GIVEN TEXT:
>> START

Machine Learning Error Analysis with AMEX

This project involved using BERT embeddings and clustering algorithms to analyze classification errors, group similar data into meaningful topics, and identify potential issues for corrective actions

Classification Error Analysis
Clustering Algorithm
Embedding Analysis

The Problem

The challenge lies in the immense volume of credit card activity: $4.8 trillion in transactions processed in 2022, 10 billion handled by AmEx in 2023 and 251,952 complaints filed with the Consumer Financial Protection Bureau from 2021 to 2024. Current machine learning models struggle with mislabeled training data and confidently misclassifying transactions, leading to unreliable predictions. To tackle these issues, more effective error analysis and improvements are essential to enhance accuracy and address customer concerns at scale.

Dataset and Pretrained-Model

Dataset: 77 unique labels
Train Set

10,003 utterances
Imbalanceed label distribution

Test Set

3,080 utterances
Balanced label distribution

Pretrained-Model: BERT-Banking77

98.34 % Accuracy on train data

92.76 % Accuracy on test data

Methodology

Louvain Clustering

"Community identifier" that groups nodes by network connectivity, efficiently handling diverse community sizes and complex structures
Trained unsupervised, leveraging hierarchical by modularity optimization

Optimization
Tuning Louvain with BERT-Banking77 embeddings produced 77 distinct clusters

Out of 3080 utterances, only 8 classified as outliers
Resolution = 12.8, Modularity = 0.67
Identified 181 potential errors.

>> END

PROBLEM A:
Can you reproduce the records verbatim, from the line holding "Where should I click to: Activate" through the line holding "click(1028, 20)", inclusive?
The AMEX error-analysis page and the records have no connection to each other.

EXTRACTED RECORDS:
>> START

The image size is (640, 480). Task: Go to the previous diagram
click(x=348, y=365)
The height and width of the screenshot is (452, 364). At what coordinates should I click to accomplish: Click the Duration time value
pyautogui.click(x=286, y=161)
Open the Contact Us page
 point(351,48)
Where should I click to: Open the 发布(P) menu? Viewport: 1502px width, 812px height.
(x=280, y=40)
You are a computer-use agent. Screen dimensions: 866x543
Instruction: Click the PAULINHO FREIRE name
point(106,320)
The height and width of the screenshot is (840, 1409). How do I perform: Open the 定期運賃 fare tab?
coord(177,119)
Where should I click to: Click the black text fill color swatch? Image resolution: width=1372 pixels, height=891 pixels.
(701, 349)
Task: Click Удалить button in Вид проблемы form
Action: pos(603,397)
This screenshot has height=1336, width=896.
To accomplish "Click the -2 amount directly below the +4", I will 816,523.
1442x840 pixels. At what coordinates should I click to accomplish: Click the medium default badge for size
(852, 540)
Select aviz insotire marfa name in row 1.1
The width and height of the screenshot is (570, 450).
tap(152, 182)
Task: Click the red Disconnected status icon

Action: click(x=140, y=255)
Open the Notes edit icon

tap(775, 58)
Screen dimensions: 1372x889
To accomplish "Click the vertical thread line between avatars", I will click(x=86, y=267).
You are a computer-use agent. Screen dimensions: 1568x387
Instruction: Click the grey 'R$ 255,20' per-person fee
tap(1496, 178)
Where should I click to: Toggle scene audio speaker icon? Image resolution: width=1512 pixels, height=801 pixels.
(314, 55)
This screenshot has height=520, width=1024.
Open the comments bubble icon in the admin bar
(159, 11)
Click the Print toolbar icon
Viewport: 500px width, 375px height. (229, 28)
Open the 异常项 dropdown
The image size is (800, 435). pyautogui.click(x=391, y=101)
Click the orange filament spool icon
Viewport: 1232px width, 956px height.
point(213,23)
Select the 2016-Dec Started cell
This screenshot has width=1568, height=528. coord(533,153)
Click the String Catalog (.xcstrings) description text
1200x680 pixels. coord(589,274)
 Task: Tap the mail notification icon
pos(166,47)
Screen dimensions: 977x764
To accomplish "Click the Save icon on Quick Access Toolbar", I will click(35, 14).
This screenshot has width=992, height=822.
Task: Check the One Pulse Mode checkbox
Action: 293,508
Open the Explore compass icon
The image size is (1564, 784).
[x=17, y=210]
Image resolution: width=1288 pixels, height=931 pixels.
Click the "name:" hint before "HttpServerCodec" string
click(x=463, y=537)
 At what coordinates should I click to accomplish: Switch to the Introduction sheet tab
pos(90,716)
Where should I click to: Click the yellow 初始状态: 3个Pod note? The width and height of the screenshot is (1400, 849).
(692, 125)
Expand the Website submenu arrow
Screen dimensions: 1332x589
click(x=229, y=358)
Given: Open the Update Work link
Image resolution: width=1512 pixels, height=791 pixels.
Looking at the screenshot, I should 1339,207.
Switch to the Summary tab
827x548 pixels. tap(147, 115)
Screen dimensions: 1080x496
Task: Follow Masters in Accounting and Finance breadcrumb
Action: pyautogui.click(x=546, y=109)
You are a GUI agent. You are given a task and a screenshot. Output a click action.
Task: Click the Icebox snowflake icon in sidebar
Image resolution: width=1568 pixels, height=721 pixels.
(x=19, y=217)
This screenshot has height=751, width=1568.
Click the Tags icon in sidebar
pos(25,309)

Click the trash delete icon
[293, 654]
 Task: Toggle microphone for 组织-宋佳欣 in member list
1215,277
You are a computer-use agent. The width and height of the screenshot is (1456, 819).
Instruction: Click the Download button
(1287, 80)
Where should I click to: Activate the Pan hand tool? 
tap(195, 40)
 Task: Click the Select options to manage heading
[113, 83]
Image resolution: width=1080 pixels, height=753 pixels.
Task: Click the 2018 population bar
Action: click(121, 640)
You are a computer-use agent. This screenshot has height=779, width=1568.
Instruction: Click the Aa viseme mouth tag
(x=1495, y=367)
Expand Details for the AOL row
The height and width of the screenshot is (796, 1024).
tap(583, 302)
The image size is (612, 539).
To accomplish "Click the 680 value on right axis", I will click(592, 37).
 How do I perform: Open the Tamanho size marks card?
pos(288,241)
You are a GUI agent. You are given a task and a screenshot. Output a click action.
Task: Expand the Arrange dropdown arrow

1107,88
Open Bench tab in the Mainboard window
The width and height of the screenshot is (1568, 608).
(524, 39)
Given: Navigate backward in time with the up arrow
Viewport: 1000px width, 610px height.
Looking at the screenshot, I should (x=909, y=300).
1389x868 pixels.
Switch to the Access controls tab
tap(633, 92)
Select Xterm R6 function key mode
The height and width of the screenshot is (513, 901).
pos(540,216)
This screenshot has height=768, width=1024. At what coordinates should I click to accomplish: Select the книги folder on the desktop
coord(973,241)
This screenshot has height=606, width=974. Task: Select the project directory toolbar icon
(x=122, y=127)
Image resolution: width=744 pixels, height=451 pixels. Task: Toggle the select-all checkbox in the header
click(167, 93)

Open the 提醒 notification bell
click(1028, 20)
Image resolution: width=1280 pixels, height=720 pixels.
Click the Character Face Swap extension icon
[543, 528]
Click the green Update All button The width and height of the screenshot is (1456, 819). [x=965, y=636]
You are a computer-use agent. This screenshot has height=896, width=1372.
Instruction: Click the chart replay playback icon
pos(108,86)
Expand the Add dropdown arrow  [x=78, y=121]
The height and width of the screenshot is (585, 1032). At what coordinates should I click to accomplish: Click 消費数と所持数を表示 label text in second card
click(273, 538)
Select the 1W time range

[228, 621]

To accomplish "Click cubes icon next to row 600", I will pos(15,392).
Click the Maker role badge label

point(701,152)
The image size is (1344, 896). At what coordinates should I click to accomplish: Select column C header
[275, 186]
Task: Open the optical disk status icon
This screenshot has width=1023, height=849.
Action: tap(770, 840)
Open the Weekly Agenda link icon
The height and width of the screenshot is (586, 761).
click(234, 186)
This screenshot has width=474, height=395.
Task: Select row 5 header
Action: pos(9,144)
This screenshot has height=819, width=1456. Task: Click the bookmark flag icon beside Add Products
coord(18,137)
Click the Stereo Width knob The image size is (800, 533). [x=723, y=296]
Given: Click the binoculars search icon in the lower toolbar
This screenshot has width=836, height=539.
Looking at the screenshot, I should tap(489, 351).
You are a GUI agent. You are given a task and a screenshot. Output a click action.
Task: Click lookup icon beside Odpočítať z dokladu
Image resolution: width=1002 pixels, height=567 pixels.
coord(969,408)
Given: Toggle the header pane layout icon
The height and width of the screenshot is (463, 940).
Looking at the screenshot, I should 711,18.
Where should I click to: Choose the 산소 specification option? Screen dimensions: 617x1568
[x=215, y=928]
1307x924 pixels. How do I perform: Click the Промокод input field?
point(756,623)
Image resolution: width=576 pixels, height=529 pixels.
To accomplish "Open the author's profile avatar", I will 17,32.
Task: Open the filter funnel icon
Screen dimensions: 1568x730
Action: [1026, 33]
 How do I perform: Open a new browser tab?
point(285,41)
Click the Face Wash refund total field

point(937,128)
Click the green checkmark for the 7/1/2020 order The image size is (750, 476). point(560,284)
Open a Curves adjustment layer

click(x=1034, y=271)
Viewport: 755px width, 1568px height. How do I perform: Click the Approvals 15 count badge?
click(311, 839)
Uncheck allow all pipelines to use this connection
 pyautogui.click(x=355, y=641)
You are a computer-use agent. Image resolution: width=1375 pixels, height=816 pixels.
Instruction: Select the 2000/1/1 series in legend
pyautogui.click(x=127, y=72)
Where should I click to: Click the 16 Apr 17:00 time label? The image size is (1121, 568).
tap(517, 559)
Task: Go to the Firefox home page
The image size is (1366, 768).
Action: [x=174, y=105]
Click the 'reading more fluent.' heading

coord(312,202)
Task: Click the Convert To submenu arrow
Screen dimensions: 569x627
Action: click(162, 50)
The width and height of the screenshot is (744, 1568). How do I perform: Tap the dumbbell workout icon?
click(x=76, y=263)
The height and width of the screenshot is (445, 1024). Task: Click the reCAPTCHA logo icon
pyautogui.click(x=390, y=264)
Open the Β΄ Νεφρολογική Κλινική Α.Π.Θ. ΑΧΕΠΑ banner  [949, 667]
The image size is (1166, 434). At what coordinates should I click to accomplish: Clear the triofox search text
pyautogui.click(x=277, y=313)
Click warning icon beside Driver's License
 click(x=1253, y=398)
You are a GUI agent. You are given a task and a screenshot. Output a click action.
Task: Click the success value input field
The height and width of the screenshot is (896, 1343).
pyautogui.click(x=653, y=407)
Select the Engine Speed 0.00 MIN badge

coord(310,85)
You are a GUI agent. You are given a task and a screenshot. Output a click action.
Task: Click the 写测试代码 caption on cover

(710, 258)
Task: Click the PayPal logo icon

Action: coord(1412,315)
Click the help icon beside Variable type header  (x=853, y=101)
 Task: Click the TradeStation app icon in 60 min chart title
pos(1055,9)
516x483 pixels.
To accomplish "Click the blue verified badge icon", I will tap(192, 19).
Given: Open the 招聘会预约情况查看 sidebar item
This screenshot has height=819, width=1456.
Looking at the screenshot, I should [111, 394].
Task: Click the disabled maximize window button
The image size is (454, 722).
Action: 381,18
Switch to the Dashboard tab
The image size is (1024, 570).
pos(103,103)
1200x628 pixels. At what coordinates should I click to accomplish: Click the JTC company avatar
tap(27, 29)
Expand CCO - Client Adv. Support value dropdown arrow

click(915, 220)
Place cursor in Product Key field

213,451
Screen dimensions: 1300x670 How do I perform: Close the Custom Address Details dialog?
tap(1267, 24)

>> END

PROBLEM B:
Which figures does the AMEX error-analysis page cite in its problem section to show the volume of credit card activity?

FULL OUTPUT A:
Where should I click to: Activate the Pan hand tool? 
tap(195, 40)
 Task: Click the Select options to manage heading
[113, 83]
Image resolution: width=1080 pixels, height=753 pixels.
Task: Click the 2018 population bar
Action: click(121, 640)
You are a computer-use agent. This screenshot has height=779, width=1568.
Instruction: Click the Aa viseme mouth tag
(x=1495, y=367)
Expand Details for the AOL row
The height and width of the screenshot is (796, 1024).
tap(583, 302)
The image size is (612, 539).
To accomplish "Click the 680 value on right axis", I will click(592, 37).
 How do I perform: Open the Tamanho size marks card?
pos(288,241)
You are a GUI agent. You are given a task and a screenshot. Output a click action.
Task: Expand the Arrange dropdown arrow

1107,88
Open Bench tab in the Mainboard window
The width and height of the screenshot is (1568, 608).
(524, 39)
Given: Navigate backward in time with the up arrow
Viewport: 1000px width, 610px height.
Looking at the screenshot, I should (x=909, y=300).
1389x868 pixels.
Switch to the Access controls tab
tap(633, 92)
Select Xterm R6 function key mode
The height and width of the screenshot is (513, 901).
pos(540,216)
This screenshot has height=768, width=1024. At what coordinates should I click to accomplish: Select the книги folder on the desktop
coord(973,241)
This screenshot has height=606, width=974. Task: Select the project directory toolbar icon
(x=122, y=127)
Image resolution: width=744 pixels, height=451 pixels. Task: Toggle the select-all checkbox in the header
click(167, 93)

Open the 提醒 notification bell
click(1028, 20)

FULL OUTPUT B:
- $4.8 trillion in transactions processed in 2022
- 10 billion handled by AmEx in 2023
- 251,952 complaints filed with the Consumer Financial Protection Bureau from 2021 to 2024